Говоря об освидетельствовании, следует отметить, что оно было проведено с исключительной тщательностью, и включало как подробное описание сохранности тела, так и одежду, гроб и само место погребения святителя. Комиссия однозначно констатировала нетленность, указав также на сохранившееся в гробу Евангелие и четвероконечный сердоликовый крест[387].

Итак, нетленность была зафиксирована официально. Данное обстоятельство не в последнюю очередь и решило дело: ведь по мнению православных богословов того времени «нетление Св. Мощей в Христианской Церкви есть истинно дело Божие, что Бог производит оное своей всемогущей силою сообразно с премудрыми и благодетельнейшими планами Своего промысла о роде человеческом вообще, и особенно о роде Христианском»[388].

После получения данных комиссии Св. Синод поднёс Николаю I всеподданнейший доклад, приурочив его к 25 июня – дню рождения монарха. Из этого доклада подданные могли узнать ход дела по подготовке к прославлению свт. Митрофана, в том числе и имена тех, кто входил в комиссию, исследовавшую вопрос о нетленности и историю чудес. Но, полагаю, наибольший интерес представляют начальные пассажи доклада, в котором недвусмысленно проводится сравнение царствований Николая I с Петром Великим. «Во дни благословенного Царствования Вашего, Всемилостивейший Государь, – писали члены Св. Синода, – когда Святая Церковь с высоким утешением видит непрестанные Монаршие попечения о насаждении истинного благочестия в великом нашем Отечестве, Царю Царствующих, Господу Богу, благоугодно было, к вящему утверждению оного, прославить особенными знамениями благодати память Святителя, который во время Величайшего из предков Ваших служил благолепным украшением Российской Иерархии»[389].

Свт. Митрофан славился, таким образом, не только как чудотворец и праведник, но и как символ преемственности самодержавной власти. Эта мысль получит своё развитие и утверждение в августе 1832 г. – при проведении торжеств прославления первого Воронежского архиерея. Назвать это случайностью у нас нет никакой возможности.

Завершая доклад, члены Св. Синода полагали необходимым «тело Воронежского Епископа Митрофана, в Схимонасех Макария, признать за мощи несомнительно Святые»; вынести их из подземного склепа и открыть для общего поклонения; составить святителю общую службу, пока не будет составлена и одобрена Св. Синодом особая ему служба; память святителя отмечать 23 ноября – в день его кончины.

Одновременно с докладом следовало и отдельное обращение синодалов к монарху, в котором говорилось о поднесении ему подлинного донесения об освидетельствовании мощей и краткое описание чудес, удостоверяющих святость. На докладе император оставил лаконичную запись: «Согласен с мнением Святейшего Синода»[390].

Члены Св. Синода тогда же получили императорское разрешение на то, «чтобы для большей торжественности открытия первого явившегося в царствование Его Императорского Величества чудотворца, отряжен был для сего один из членов Синода, по собственному благоусмотрению Его Величества». Николай I назначил для поездки в Воронеж архиепископа Тверского и Кашинского Григория[391] (Постникова; 1785–1860), в 1856 г. ставшего столичным митрополитом и первоприсутствующим членом Св. Синода.

▶ [ЗАПИСИ НАБОРА ДАННЫХ]
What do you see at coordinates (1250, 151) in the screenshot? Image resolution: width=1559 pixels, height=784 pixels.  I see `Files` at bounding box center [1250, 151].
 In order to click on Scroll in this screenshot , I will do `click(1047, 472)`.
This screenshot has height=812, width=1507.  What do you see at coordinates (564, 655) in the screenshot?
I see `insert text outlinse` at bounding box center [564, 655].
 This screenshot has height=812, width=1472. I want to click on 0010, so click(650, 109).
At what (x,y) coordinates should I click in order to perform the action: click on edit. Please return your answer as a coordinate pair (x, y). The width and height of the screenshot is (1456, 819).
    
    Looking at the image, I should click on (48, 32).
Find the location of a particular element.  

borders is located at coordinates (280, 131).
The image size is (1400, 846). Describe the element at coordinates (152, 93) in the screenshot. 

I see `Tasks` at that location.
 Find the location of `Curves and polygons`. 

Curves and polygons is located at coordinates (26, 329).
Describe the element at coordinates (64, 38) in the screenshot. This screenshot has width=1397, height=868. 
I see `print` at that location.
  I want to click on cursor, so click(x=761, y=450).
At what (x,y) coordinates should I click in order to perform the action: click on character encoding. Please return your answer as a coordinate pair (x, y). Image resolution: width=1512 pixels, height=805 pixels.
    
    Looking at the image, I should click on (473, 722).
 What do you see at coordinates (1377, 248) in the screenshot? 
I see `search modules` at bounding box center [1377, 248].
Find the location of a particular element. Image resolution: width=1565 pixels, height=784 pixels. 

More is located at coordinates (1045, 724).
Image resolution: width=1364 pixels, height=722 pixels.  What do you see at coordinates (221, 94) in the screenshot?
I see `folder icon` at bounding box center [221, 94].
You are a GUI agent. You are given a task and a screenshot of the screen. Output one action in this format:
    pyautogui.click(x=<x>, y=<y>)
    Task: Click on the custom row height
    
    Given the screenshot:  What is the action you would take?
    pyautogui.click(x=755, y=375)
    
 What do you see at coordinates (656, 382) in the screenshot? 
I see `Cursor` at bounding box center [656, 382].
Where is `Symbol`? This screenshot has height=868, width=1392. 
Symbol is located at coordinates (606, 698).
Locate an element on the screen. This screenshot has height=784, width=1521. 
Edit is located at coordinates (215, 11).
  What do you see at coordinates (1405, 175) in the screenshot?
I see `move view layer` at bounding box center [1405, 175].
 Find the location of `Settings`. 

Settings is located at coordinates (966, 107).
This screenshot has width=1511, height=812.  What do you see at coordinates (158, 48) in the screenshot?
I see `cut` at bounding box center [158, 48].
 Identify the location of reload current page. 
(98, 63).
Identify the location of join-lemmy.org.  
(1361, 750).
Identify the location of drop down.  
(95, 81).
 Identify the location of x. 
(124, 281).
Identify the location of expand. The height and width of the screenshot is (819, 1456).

▶ [ЗАДАНИЕ]
Выпишите из отрывка о прославлении святителя Митрофана фрагмент между словами «Одновременно с докладом» и «членом Св. Синода.», включая сами эти слова.

▶ [РЕЗУЛЬТАТ ВЫПОЛНЕНИЯ]
Одновременно с докладом следовало и отдельное обращение синодалов к монарху, в котором говорилось о поднесении ему подлинного донесения об освидетельствовании мощей и краткое описание чудес, удостоверяющих святость. На докладе император оставил лаконичную запись: «Согласен с мнением Святейшего Синода»[390].

Члены Св. Синода тогда же получили императорское разрешение на то, «чтобы для большей торжественности открытия первого явившегося в царствование Его Императорского Величества чудотворца, отряжен был для сего один из членов Синода, по собственному благоусмотрению Его Величества». Николай I назначил для поездки в Воронеж архиепископа Тверского и Кашинского Григория[391] (Постникова; 1785–1860), в 1856 г. ставшего столичным митрополитом и первоприсутствующим членом Св. Синода.